▶ [What the exercise asks] Swap "Screen dimensions" for "Display size" in the entries below and write the lines out again with nothing else changed. Leave the pictures out.

★ ★ ★ ★

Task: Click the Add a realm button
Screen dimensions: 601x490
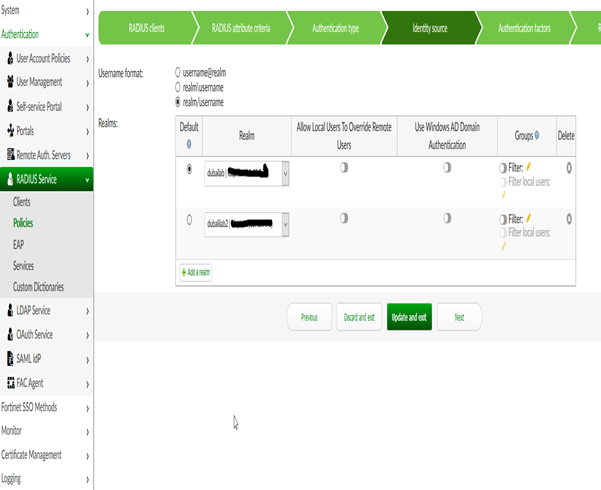Action: point(195,272)
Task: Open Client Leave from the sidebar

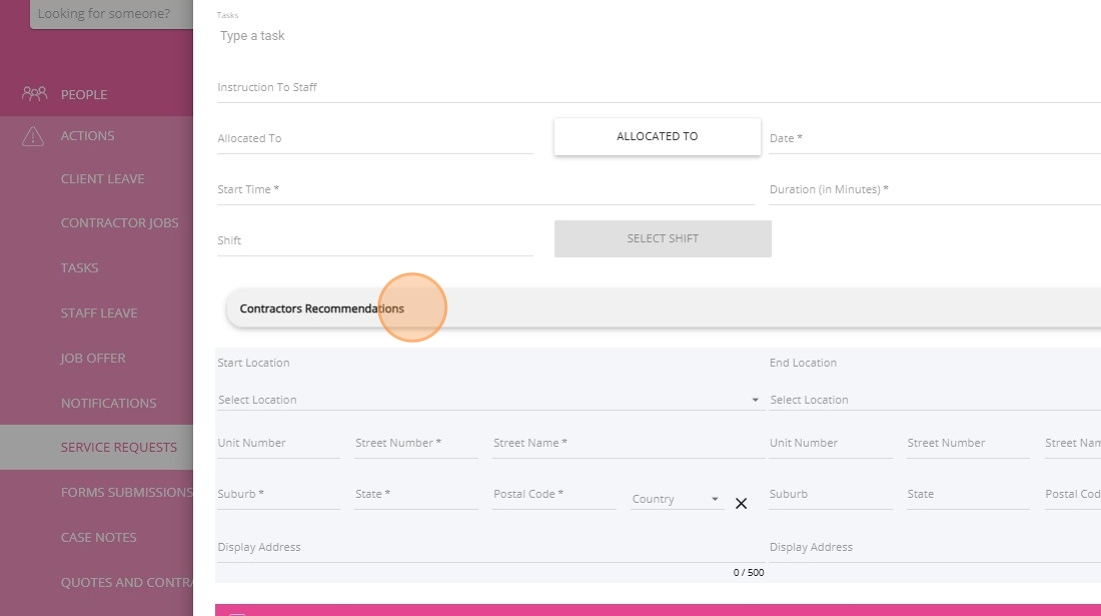Action: point(102,179)
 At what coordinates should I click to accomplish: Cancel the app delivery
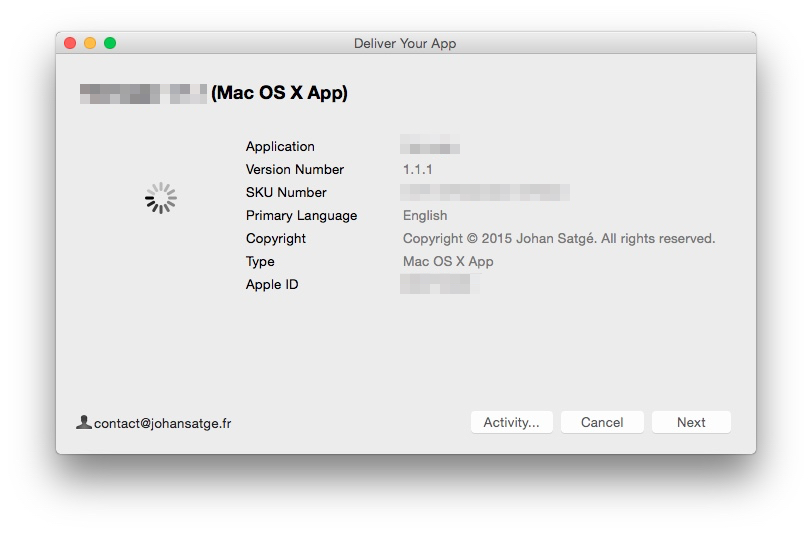602,422
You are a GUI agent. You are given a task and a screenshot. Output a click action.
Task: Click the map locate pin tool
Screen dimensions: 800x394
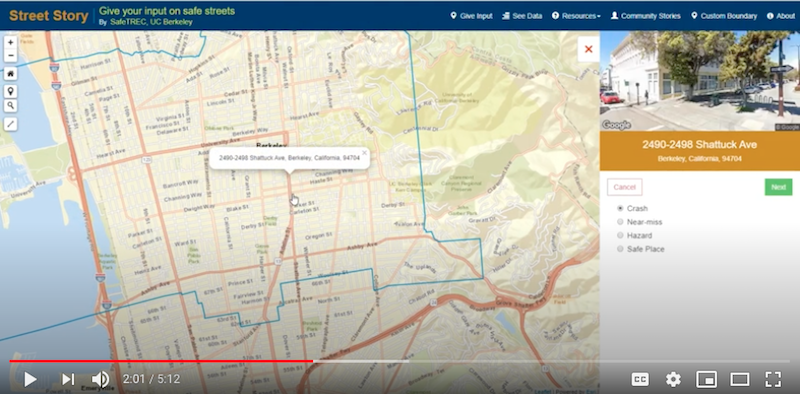point(11,91)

★ ★ ★ ★

▶ [Solved problem]
Task: Click the Add a realm button
Display size: 601x490
Action: point(195,272)
Task: Open Client Leave from the sidebar

Action: point(102,179)
 At what coordinates should I click to accomplish: Cancel the app delivery
602,422
You are a GUI agent. You are given a task and a screenshot. Output a click action.
Task: Click the map locate pin tool
Display size: 800x394
point(11,91)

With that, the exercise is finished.